Questa mattina non sapevo proprio cosa scrivere, o meglio avevo troppi stimoli, troppe idee, troppe situazioni da raccontare. Avrei voluto parlarvi di tutto, tanto “tutto” era degno di nota, di narrazione, di spunti di riflessione. C’è un filo conduttore ovviamente che mi appassiona, ed è la vita in ogni suo manifestarsi, assieme all’idea che tutto abbia un senso, oltre la nostra presunzione di averglielo attribuito. Sono reduce da una meravigliosa vacanza, ricca di straordinarie emozioni, grazie a luoghi, situazioni, amicizie e persino una inaspettata “comparsata” nel nuovo film di Aldo, Giovanni e Giacomo. Ma come dico sempre, non sono certo la fortuna o la buona sorte che fanno la differenza, ma un diverso modo di guardare le cose, la capacità di lasciarsi alle spalle tormenti e introversioni, e di cogliere in ogni frangente il messaggio che contiene, l’opportunità di crescita che ci offre, se per crescita intendiamo un’apertura verso una realtà che va ben oltre la nostra logica o il manifestarsi del nostro inconscio, delle nostre paure. Questo percorso, questo intento, va cercato, favorito, educato: oggi sono convinto sia il senso stesso dell’esistenza terrena e, come ho detto molte volte, la sofferenza, le difficoltà, le malattie sono da intendere, da una parte, come la risultante di una opposizione, di un conflitto con le leggi naturali; dall’altra, proprio per il dolore intrinseco che contengono, la spinta evolutiva che induce al cambiamento.

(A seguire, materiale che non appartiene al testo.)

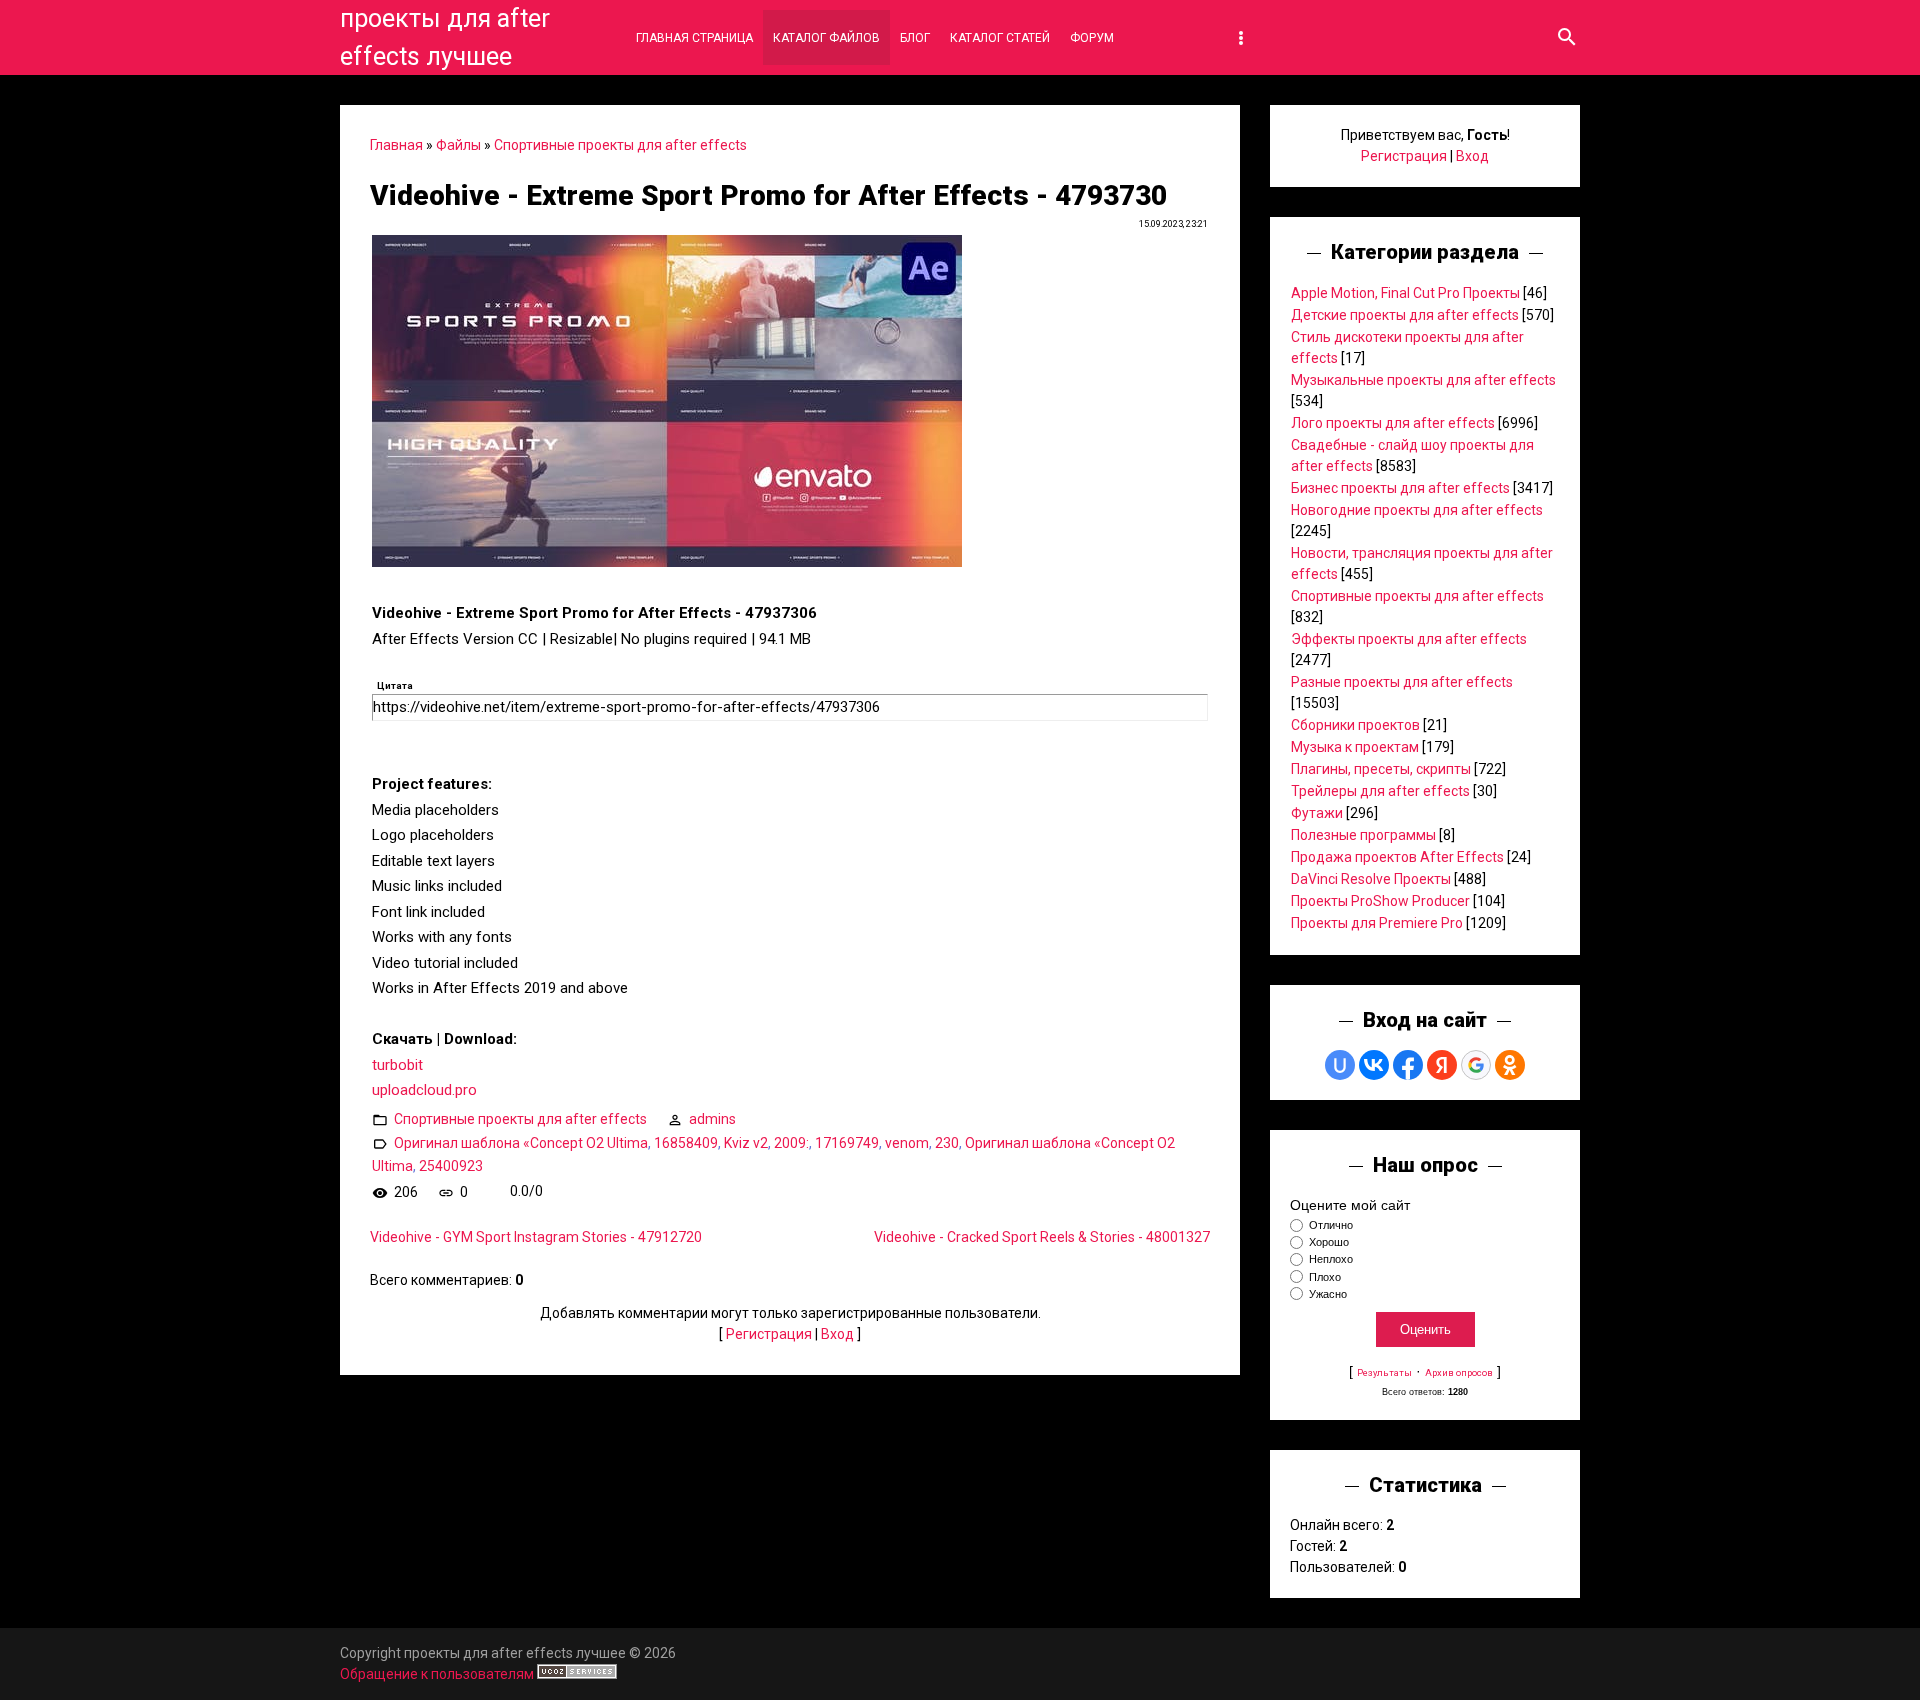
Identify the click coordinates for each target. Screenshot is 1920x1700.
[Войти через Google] (1476, 1065)
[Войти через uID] (1340, 1065)
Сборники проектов (1355, 725)
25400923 (451, 1166)
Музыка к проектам (1355, 747)
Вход (837, 1334)
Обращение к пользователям (437, 1674)
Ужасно (1328, 1294)
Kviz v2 (746, 1142)
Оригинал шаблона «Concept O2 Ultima (521, 1142)
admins (712, 1118)
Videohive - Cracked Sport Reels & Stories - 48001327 (1042, 1237)
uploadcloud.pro (424, 1090)
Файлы (458, 145)
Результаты (1384, 1372)
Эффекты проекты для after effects (1409, 639)
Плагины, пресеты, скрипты (1381, 769)
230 (947, 1142)
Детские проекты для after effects (1405, 315)
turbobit (397, 1065)
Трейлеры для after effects (1380, 791)
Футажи (1317, 813)
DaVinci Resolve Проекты (1371, 879)
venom (907, 1142)
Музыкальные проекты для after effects (1423, 380)
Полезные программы (1363, 835)
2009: (791, 1142)
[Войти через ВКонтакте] (1374, 1065)
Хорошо (1329, 1242)
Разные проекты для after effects (1402, 682)
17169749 (847, 1142)
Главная (396, 145)
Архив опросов (1459, 1372)
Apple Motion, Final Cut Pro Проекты (1405, 293)
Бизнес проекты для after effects (1400, 488)
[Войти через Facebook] (1408, 1065)
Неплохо (1331, 1260)
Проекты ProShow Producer (1380, 901)
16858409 (686, 1142)
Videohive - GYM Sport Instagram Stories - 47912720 (536, 1237)
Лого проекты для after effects (1393, 423)
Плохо (1325, 1277)
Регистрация (769, 1334)
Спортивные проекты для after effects (620, 145)
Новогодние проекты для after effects (1417, 510)
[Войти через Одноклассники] (1510, 1065)
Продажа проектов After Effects (1397, 857)
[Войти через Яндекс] (1442, 1065)
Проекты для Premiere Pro (1377, 923)
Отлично (1331, 1225)
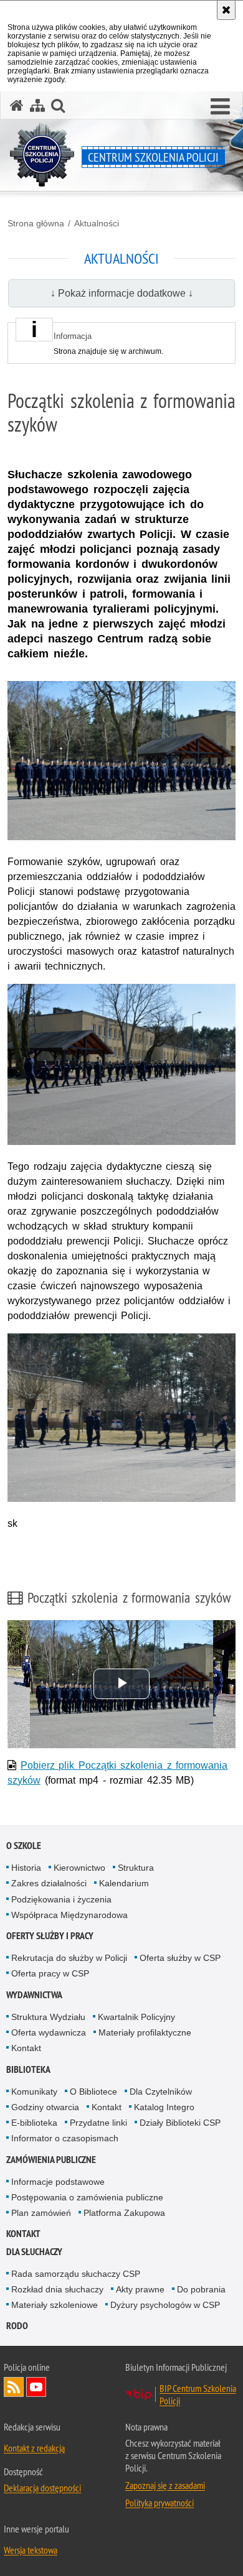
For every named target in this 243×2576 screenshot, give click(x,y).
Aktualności (96, 223)
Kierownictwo (79, 1868)
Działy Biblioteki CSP (180, 2123)
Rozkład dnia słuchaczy (57, 2289)
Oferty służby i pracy (49, 1935)
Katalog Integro (164, 2107)
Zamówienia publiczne (51, 2159)
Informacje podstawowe (58, 2182)
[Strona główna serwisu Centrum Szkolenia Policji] (17, 105)
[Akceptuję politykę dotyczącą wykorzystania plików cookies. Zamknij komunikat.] (226, 10)
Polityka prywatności (159, 2502)
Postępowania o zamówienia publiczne (87, 2197)
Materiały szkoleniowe (54, 2305)
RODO (17, 2325)
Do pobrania (201, 2289)
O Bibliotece (93, 2091)
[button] (220, 107)
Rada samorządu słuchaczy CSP (75, 2274)
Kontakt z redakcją (34, 2448)
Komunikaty (34, 2091)
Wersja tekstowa (30, 2550)
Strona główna (35, 223)
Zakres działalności (49, 1883)
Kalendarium (124, 1883)
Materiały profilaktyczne (144, 2032)
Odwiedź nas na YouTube (36, 2387)
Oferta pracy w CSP (50, 1973)
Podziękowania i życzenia (61, 1899)
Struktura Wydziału (48, 2017)
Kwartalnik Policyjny (136, 2017)
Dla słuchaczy (34, 2251)
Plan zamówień (41, 2213)
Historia (26, 1868)
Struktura (136, 1868)
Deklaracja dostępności (42, 2487)
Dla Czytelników (161, 2091)
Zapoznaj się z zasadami (165, 2485)
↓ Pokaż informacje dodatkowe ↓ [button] (121, 293)
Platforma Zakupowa (124, 2213)
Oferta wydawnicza (48, 2032)
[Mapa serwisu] (37, 105)
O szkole (23, 1845)
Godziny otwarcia (45, 2107)
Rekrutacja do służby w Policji (69, 1958)
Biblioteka (28, 2069)
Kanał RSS (14, 2387)
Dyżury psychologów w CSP (165, 2305)
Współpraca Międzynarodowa (69, 1915)
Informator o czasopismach (64, 2138)
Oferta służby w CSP (180, 1958)
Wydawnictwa (34, 1994)
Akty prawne (140, 2289)
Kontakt (26, 2048)
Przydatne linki (98, 2123)
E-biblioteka (34, 2123)
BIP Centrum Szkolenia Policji (198, 2394)
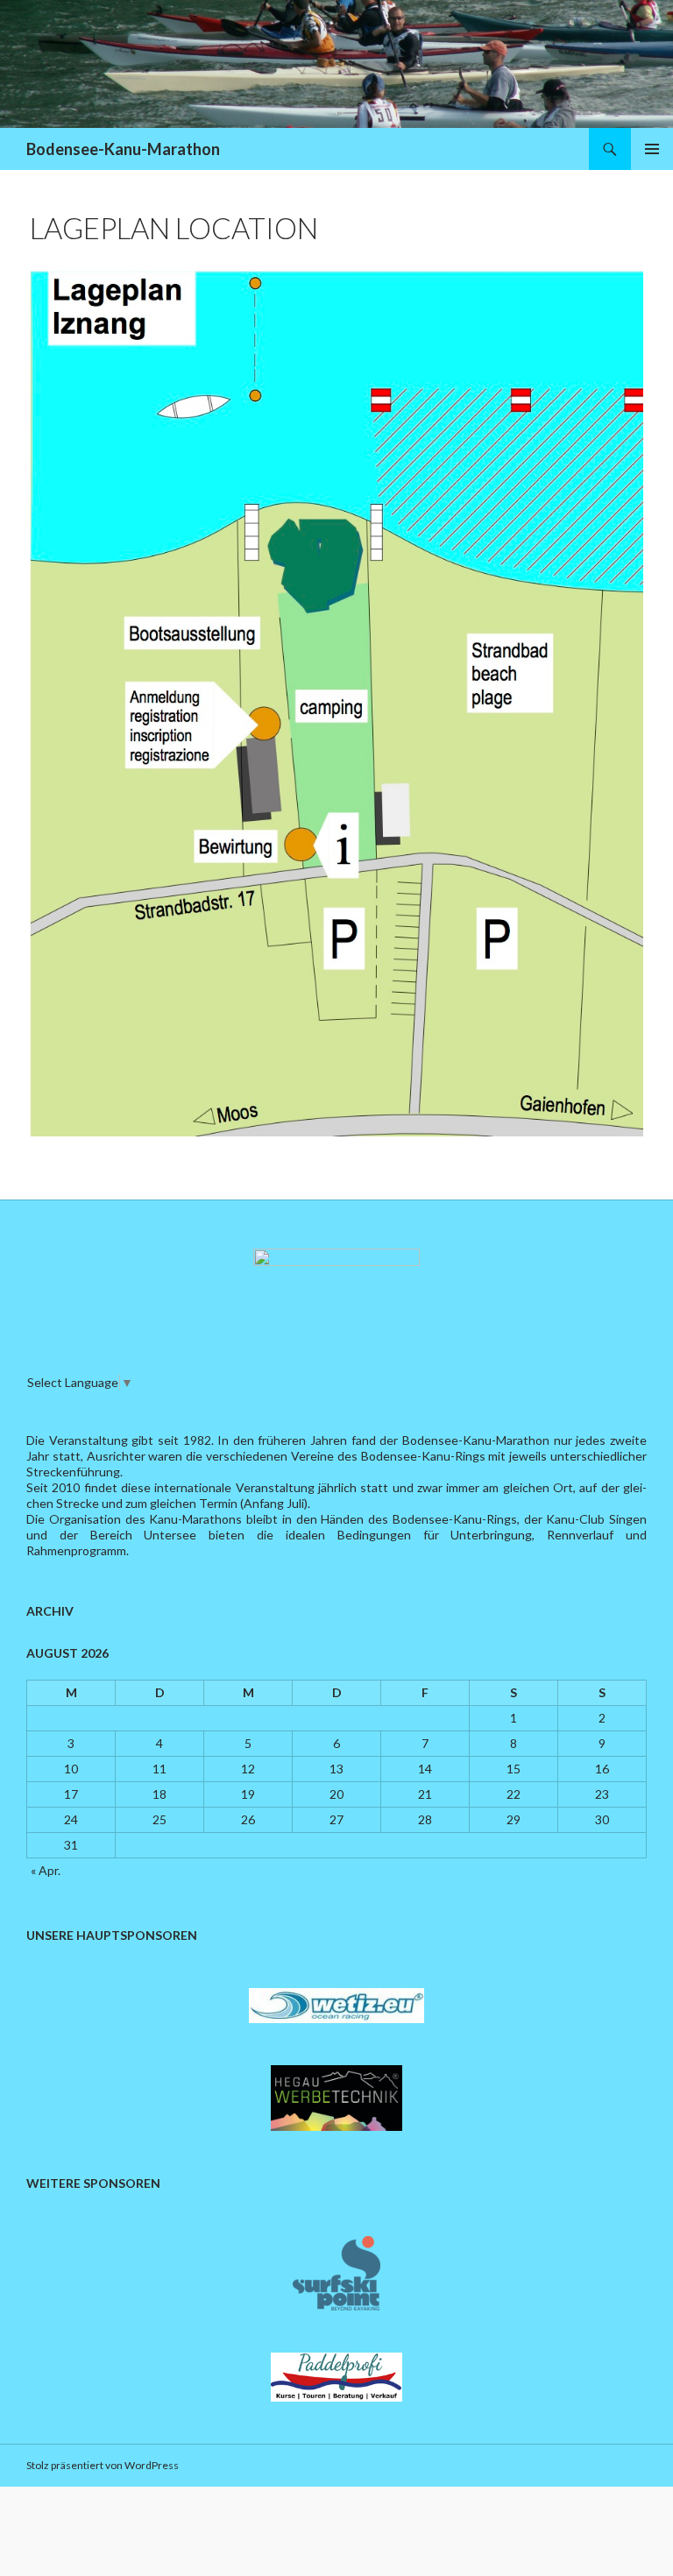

Carl Gustav Jung, noto psichiatra, psicoanalista, antropologo, filosofo e accademico svizzero del secolo scorso, chiamava questo processo “individuazione” e diceva che “la vita è un viaggio di autorealizzazione dell’inconscio. Per arrivare a ciò bisogna poter capire (rendersi conto) che la vita è un viaggio attraverso gli eventi, le persone e gli incontri come fatti contingenti, come aspetti esteriori di un Sé che si sta manifestando… bisogna saper rinunciare al controllo della mente… bisogna capire la differenza tra la realtà vista dalla mente (condizionata dall’esperienza) e la realtà vista dal Sé che vive nella natura.”
Negli stessi giorni, nella meravigliosa Puglia, ero a pranzo con Claudio Pagliara, medico, oncologo, ricercatore, autore di “L’amore è la medicina più potente”, con il quale mi lega una profonda e preziosa amicizia ma anche la condivisa responsabilità di aiutare le persone verso questa apertura, senza la quale, non c’è soluzione alla sofferenza, non incontreremo mai la salute vera, il benessere e la quiete interiore. Ebbene, entrambi condividevamo che, a fronte di un precipitare delle condizioni umane, sociali e ambientali, è pur vero che, forse come non mai, sono evidenti i segni di una nuova cultura del vivere che chiama in causa la coscienza e la maturità individuale, presupposti fondamentali per un cambiamento necessario a costruire una nuova civiltà, basata, questa volta, sulle leggi della Natura e dell’amore. La partita è completamente aperta e si muove tra resistenze e angosce, tra interessi e privilegi, e mille altre difficoltà e criticità, che sono proprie dell’attuale stato di coscienza, o più propriamente, di incoscienza, cioè di un inconscio ferito, offeso e immaturo, che domina per intero il vivere umano, sia nelle vicende personali che, per sommatoria, in quelle sociali. E allora: che vita sia!